However, as stated, the Authority's factual position in the administrative proceeding was that the status of DKMA, the parent company, is only formal and the company should be regarded as the one that gave the loan (page 3 of the minutes of the hearing of July 26, 2022 before the Committee, Appendix 4 to Lorenzi's response).  The petition also claimed that the company used the parent company as a "conduit" (paragraph 10 of the petition).  There is no argument in our case that the borrower's breach is in any way connected to the action of the controlling shareholder.  Hence, it was not clarified how this figure contributes to the determination of materiality in the circumstances of the case.

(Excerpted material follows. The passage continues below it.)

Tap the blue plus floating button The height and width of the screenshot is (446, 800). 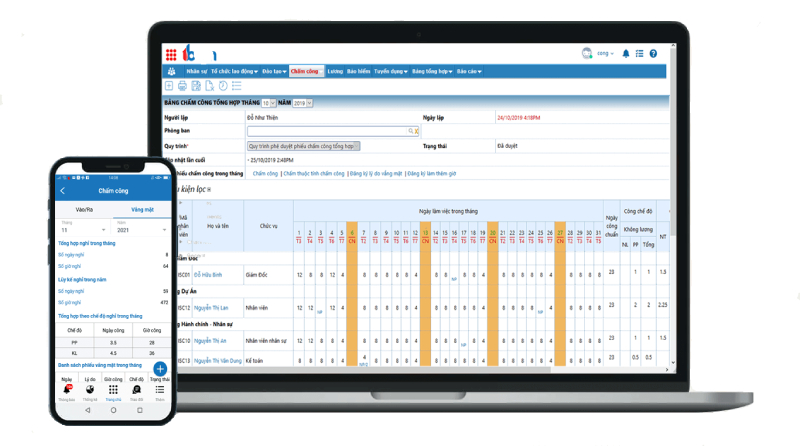point(159,369)
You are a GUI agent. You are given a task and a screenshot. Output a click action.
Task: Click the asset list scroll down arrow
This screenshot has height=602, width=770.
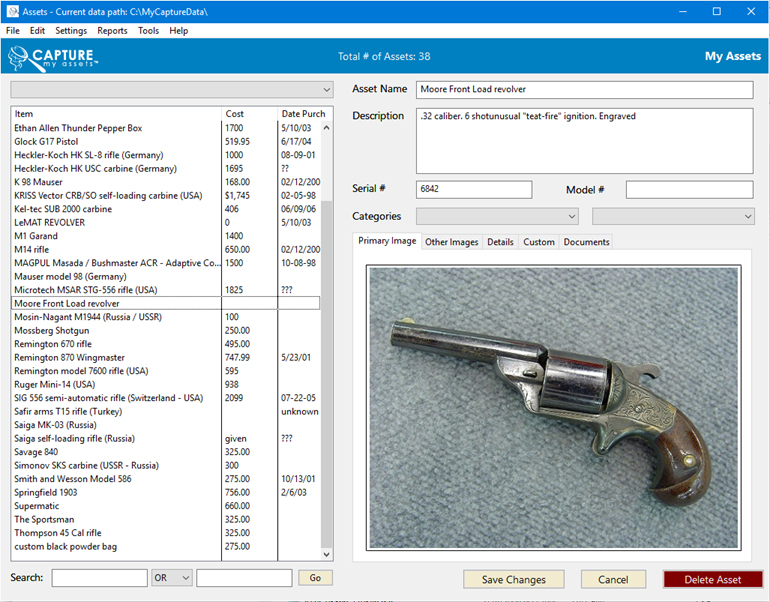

  1. The second argument raised by the Authority is that Regulation 37A2 The Reporting Regulations that deal with the obligation to update and amend where there has been a material development in relation to previous reporting, even where the original report was not required by law (The Gabrieli Matter, paragraph 44). The Authority sought to raise this argument before the Committee, but given that it was not raised in the administrative pleadings and in view of Lorenzi's objection, the Chairman of the Panel did not allow it to be raised (page 7 of the minutes of the hearing before the Committee, Appendix 4 to Lorenzi's response).  On the merits of the matter, I also did not find that this regulation adds to the matter of determining the materiality of the information.  This is because the ISA claims that the matter reported "in the previous report" is the very withdrawal of the funds for the purpose of granting the specific loan to the borrower (the first withdrawal of ILS 4 million and later the supplement to ILS 10 million).  In other words, the Authority's argument is that in every case in which a loan is reported, it is required to report any failure of the borrower to comply with one of its conditions.  Hence, there is an overlap between her claim and the reasons that in this case establish a duty to report according to Regulation 36(a) and the reasons that establish the obligation to report according to Regulation 37A2.  After all, even within the framework of Regulation 37A2 Proof of materiality is required.
  2. After examining all the circumstances of the case, I have come to the conclusion that I cannot accept the Authority's petition.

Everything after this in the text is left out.